We’re working on a new project (👀) and in the process, interviewing past and present members of Kings Kaleidoscope. Drummer, Daniel Steele had some powerful insights into how being part of the band has caused him to evolve and grow not only as a musician, but as a human being.
Matt
Your name comes up a lot when people are talking about the culture of Kings Kaleidoscope. They’ll say that how it works is, Chad will harness a bunch of people in a room and create an open-ended, chaotic kind of thing, and then whatever happens, Chad will react to, and sample, and direct, and get all that going.
And then they say, “Chad and Daniel will take that and make stuff out of it.”

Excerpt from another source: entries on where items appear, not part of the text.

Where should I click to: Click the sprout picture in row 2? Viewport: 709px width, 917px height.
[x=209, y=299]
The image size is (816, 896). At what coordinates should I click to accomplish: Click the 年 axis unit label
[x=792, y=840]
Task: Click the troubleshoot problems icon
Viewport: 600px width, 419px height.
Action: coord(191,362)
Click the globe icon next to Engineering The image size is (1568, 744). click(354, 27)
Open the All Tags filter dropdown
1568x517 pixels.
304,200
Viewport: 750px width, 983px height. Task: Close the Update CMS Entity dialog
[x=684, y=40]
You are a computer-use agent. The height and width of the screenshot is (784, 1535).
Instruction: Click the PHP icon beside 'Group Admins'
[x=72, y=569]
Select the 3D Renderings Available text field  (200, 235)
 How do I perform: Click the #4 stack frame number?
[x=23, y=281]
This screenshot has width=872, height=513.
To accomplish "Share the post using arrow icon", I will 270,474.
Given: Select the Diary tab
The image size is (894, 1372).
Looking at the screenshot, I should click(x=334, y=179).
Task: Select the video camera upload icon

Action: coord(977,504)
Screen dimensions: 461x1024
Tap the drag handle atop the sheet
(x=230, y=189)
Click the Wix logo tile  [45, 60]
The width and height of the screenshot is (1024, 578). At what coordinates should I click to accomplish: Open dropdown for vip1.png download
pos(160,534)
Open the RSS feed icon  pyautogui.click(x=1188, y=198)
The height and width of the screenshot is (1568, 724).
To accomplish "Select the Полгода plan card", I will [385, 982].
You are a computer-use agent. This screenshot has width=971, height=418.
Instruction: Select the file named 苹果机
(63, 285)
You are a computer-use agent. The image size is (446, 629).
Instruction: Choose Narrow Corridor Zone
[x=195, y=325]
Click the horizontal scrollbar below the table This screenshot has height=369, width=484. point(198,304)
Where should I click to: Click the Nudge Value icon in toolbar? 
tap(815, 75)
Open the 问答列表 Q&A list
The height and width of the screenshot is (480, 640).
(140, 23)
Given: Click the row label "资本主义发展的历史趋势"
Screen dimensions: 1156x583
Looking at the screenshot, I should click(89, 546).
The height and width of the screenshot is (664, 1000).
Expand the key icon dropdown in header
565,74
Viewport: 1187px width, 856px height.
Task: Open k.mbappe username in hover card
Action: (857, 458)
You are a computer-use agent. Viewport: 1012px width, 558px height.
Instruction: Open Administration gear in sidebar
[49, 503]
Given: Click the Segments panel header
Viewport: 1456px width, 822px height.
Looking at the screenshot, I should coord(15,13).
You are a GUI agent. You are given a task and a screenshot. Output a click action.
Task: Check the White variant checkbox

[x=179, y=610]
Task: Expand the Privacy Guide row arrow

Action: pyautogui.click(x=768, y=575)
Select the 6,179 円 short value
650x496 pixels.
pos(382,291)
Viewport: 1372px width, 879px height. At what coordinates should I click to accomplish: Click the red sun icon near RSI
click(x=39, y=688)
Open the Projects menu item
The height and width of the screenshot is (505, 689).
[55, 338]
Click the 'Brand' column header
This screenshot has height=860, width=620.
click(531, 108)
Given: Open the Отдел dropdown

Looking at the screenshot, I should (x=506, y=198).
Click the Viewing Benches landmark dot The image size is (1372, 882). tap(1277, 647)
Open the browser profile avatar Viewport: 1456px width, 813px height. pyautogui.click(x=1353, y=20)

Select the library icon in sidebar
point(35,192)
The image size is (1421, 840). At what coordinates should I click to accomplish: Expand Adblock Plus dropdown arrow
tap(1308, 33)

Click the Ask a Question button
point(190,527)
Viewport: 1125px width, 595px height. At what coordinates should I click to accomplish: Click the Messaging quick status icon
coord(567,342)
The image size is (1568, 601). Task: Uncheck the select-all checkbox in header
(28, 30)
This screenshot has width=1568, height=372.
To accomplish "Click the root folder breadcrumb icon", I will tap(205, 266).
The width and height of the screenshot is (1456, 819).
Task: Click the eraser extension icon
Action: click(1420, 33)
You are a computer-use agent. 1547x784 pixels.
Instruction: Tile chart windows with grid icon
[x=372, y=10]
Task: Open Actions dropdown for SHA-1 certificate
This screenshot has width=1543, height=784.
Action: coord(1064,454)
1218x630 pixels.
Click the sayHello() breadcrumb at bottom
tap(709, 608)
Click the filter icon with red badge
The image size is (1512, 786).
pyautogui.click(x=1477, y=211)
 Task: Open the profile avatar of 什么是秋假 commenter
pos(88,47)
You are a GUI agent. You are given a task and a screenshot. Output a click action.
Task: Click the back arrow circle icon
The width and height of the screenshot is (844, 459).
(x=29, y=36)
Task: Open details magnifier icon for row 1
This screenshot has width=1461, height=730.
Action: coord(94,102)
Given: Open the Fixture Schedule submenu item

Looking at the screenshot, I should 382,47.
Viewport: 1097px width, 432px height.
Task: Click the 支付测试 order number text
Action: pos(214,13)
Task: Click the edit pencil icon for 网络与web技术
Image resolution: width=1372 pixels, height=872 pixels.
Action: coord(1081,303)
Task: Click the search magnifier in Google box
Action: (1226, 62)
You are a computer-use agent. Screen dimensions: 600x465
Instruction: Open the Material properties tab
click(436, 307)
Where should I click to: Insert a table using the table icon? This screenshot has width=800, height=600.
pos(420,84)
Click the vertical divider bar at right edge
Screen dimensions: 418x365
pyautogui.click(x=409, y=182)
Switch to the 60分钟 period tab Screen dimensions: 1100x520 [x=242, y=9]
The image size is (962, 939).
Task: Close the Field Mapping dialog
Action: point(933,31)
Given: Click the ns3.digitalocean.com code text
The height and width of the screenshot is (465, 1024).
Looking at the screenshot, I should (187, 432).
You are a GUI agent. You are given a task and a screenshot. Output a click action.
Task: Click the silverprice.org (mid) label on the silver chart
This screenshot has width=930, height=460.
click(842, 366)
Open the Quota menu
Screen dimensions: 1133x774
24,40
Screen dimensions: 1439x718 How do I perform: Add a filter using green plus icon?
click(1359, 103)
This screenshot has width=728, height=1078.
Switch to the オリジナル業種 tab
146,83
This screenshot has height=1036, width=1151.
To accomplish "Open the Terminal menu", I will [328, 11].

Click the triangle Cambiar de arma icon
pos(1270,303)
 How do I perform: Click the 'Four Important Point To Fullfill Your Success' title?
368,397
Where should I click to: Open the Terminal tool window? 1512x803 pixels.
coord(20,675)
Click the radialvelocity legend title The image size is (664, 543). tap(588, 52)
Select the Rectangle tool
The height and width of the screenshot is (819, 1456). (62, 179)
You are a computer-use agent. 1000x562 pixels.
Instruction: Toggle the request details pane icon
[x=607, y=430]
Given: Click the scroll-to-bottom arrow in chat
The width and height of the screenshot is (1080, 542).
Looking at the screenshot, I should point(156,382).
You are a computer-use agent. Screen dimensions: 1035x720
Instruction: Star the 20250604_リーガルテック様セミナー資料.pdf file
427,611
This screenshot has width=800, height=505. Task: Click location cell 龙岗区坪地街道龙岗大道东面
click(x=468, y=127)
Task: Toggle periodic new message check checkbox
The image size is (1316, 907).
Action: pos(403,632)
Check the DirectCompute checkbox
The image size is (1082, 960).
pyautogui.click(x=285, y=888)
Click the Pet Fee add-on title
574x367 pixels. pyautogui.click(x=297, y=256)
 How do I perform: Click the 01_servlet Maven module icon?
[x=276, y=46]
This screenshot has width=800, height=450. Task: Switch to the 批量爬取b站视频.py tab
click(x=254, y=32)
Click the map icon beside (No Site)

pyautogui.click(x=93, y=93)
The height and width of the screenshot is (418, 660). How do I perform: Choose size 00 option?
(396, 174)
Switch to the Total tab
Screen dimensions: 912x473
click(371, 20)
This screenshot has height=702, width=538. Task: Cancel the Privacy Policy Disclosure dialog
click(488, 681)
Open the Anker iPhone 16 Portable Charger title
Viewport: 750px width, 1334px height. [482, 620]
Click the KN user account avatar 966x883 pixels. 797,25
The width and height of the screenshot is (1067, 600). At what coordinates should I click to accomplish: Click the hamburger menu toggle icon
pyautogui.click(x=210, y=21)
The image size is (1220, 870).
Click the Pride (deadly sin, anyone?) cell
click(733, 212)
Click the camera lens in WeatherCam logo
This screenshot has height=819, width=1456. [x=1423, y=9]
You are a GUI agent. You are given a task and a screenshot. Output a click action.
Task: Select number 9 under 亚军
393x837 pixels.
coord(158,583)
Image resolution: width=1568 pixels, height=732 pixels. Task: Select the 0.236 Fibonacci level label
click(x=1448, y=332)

So, I think that's a role that you play for Chad: helping judge what happens in the chaos and translating it into that next phase.
Daniel
I guess that's what I do. [laughs]
My process is so different from Chad's, because he's super fast-paced and decisions are made on the spot, while it takes me hours to replay everything in my mind that just happened, and I have to kind of shift pieces of music around in my head and live with it, and then come back.
And usually what happens at Kamp is the rest of the guys will go play basketball or something, and I'm just like, “Hey, I'm going to spend some time in the studio by myself.” And I start taking all those ideas that Chad was zipping around. I just start creating on my own and I wait until they come back.